Data for this task
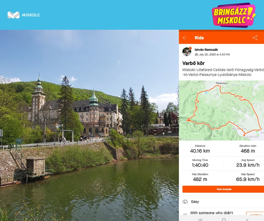Select the Varbő kör activity title
This screenshot has height=221, width=264.
(x=194, y=63)
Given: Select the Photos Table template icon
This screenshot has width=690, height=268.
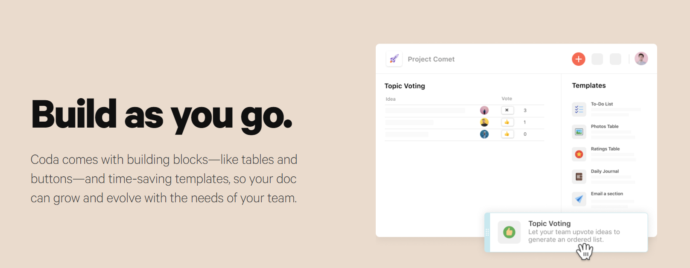Looking at the screenshot, I should [579, 132].
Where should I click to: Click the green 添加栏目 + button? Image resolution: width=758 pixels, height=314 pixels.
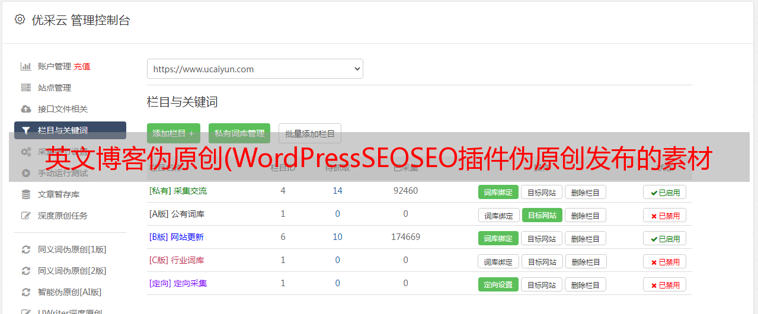173,133
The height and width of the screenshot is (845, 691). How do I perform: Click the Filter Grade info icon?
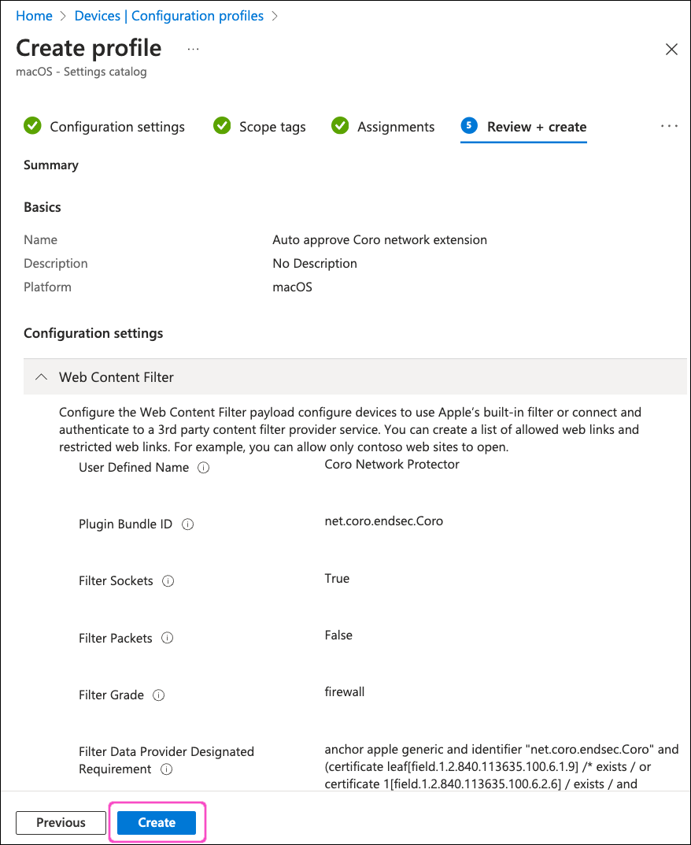point(158,695)
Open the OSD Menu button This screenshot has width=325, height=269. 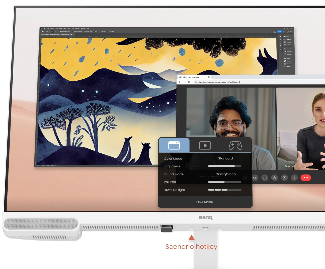205,202
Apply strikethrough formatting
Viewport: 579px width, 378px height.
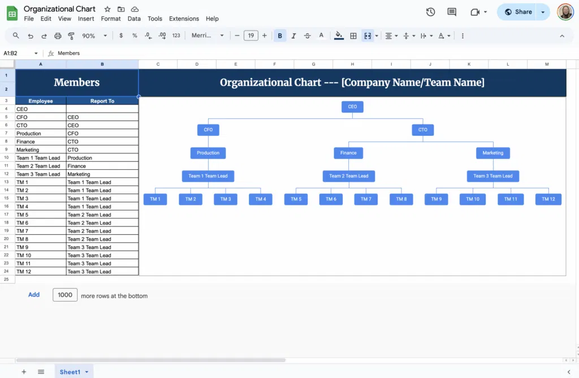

Task directions
Pictures excluded, return exactly the lines from the one with "Apply strikethrough formatting" through the final line of the entries above, both included.

Answer to this problem
Apply strikethrough formatting
Viewport: 579px width, 378px height.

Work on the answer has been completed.